Aim of the exercise ▸ Swap "center" for "middle" throughout the listing below, keeping everything else the same, and leave out any pictures.
--- BEGIN ---
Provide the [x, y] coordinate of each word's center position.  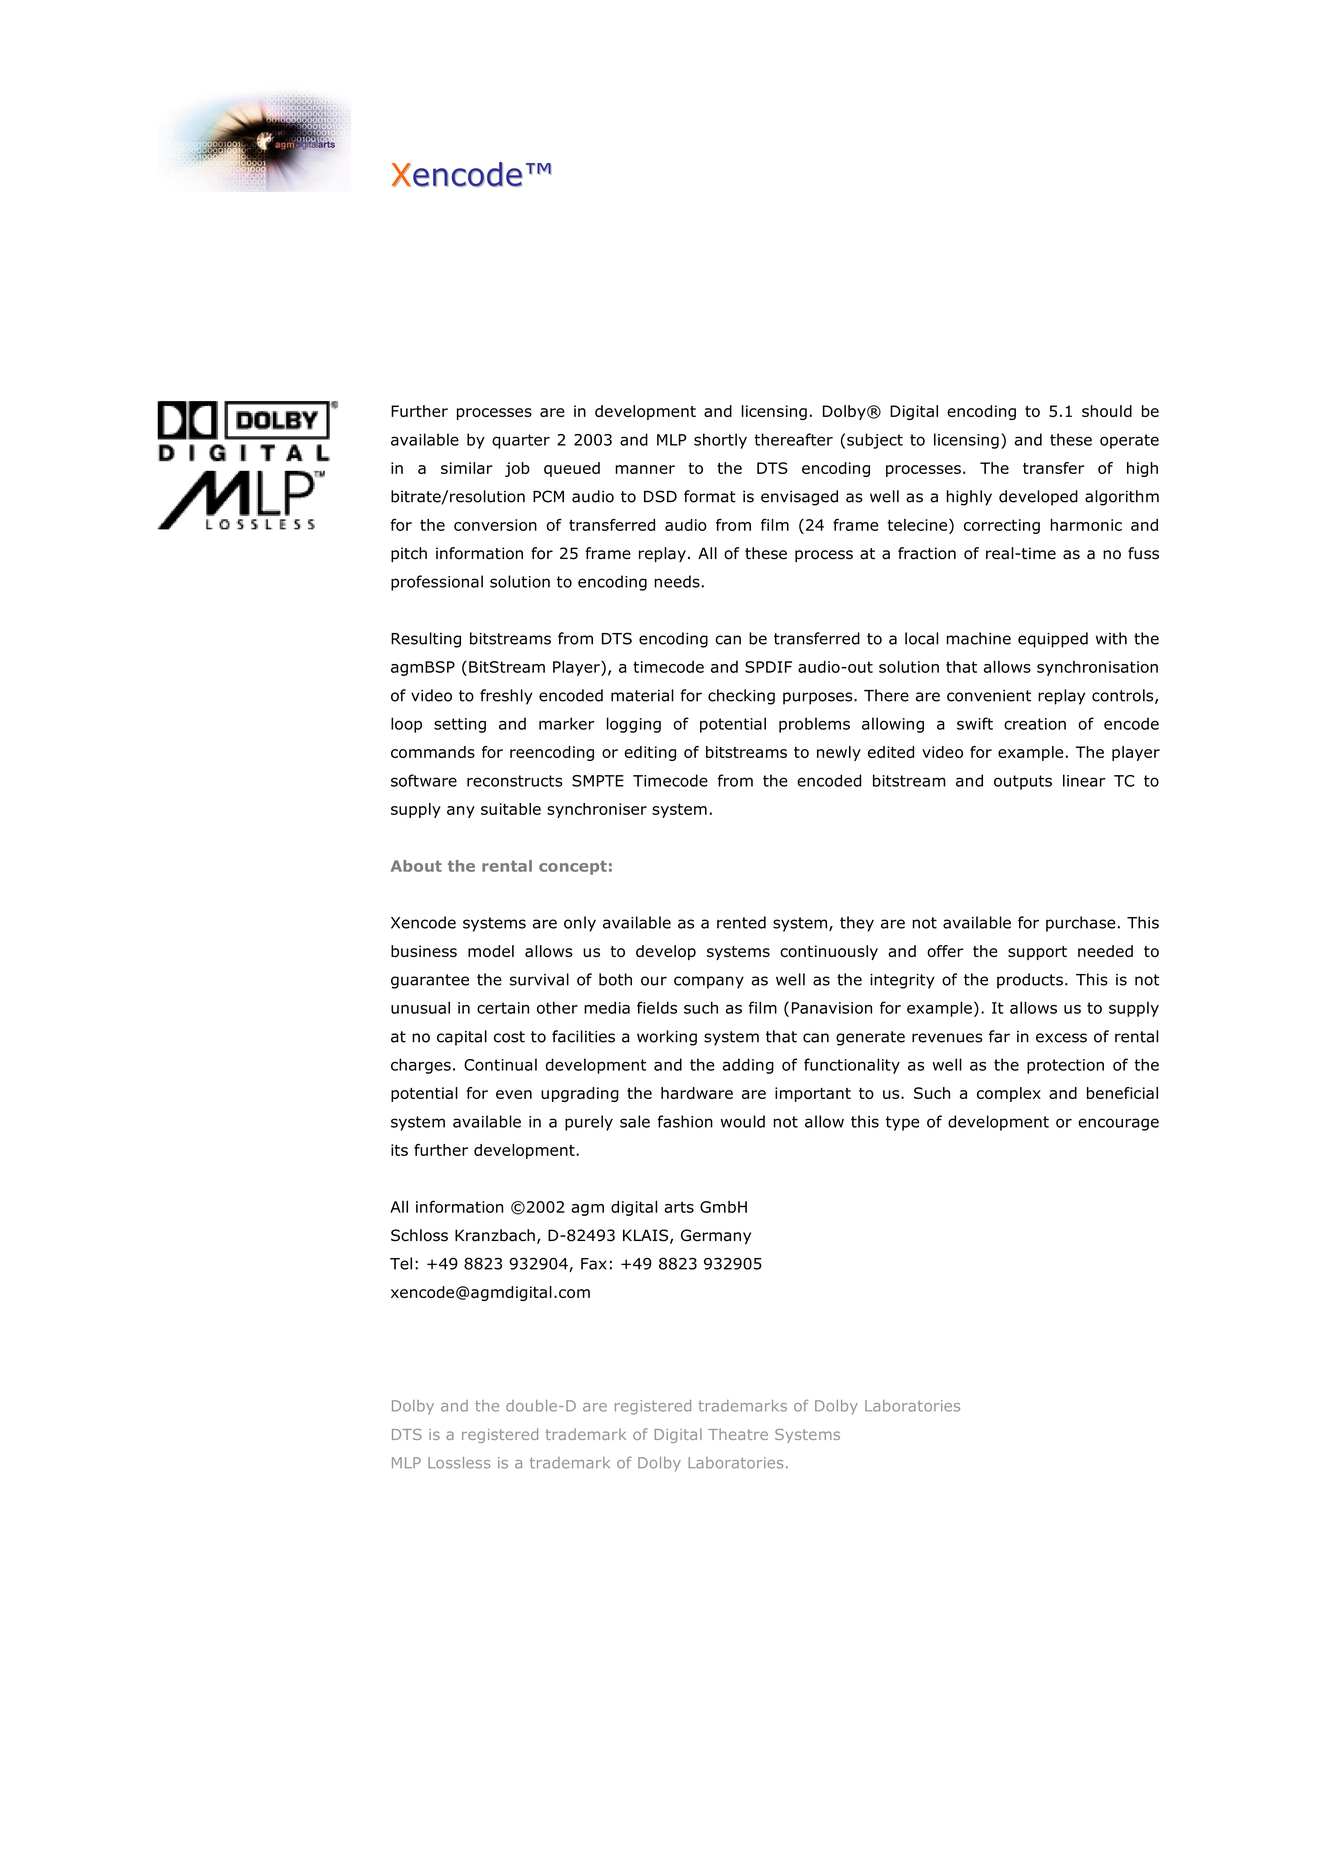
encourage [1118, 1124]
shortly [720, 441]
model [491, 951]
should [1107, 411]
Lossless [459, 1463]
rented [741, 922]
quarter [521, 441]
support [1037, 953]
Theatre [738, 1434]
--- END ---
Complete response ▸
Provide the [x, y] coordinate of each word's middle position.  
encourage [1118, 1124]
shortly [720, 441]
model [491, 951]
should [1107, 411]
Lossless [459, 1463]
rented [741, 922]
quarter [521, 441]
support [1037, 953]
Theatre [738, 1434]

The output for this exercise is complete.